Melinir Tome 1 - Chapitre 21 - Au revoir

Chapitre 21 – Au revoir

Le moment où vous remarquez à quel point une personne vous est chère, c’est quand elle n’est plus là.

Mémoires – Merino Dubir, Membre du Conseil d’Aquira
Melinir Tome 1 - Chapitre 21 - Au revoir

   Lalya revint à elle, le cœur battant. C’était la première fois qu’elle le voyait, et la première fois qu’elle avait une vision aussi claire. Elle avait du mal à réaliser que ce qu’elle avait vu s’était pourtant bien passé, comment pouvait-on en arriver là ? Cela la dépassait.

   Elle repensa à cette femme, qui habitait dans cette maison autrefois, et à son tragique destin.

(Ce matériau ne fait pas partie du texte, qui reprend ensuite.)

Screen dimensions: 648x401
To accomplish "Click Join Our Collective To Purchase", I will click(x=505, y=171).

   Mais elle venait surtout d’apprendre une information capitale, une information qu’elle était peut-être la seule à détenir. Rha-Zorak puisait son pouvoir et sa force dans un médaillon ; elle l’avait vu, et intimement ressenti.

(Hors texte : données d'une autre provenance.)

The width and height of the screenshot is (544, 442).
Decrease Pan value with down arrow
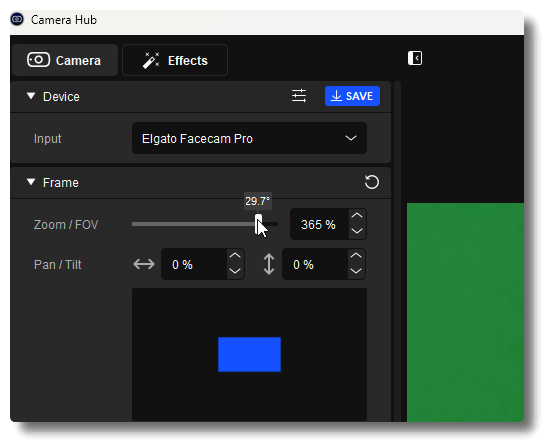click(x=235, y=271)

   Après s’être remise de son voyage, elle se laissa glisser peu à peu dans le sommeil, bien que celui-ci ne fut pas facile à trouver.

   Étant encore plongée dans un sommeil profond, elle eut grand mal à ouvrir les yeux lorsque Mornar la réveilla au matin. Après avoir rangé les couvertures, elle s’étira légèrement le dos, car dormir à même le sol n’était pas encore dans ses habitudes.

   Aucun des trois n’avait le moral, surtout lorsqu’ils revirent avec un certain haut-le-cœur le corps de Nordal.

   Sans plus attendre, Lalya les informa de sa vision.

   − Il s’est passé quelque chose cette nuit.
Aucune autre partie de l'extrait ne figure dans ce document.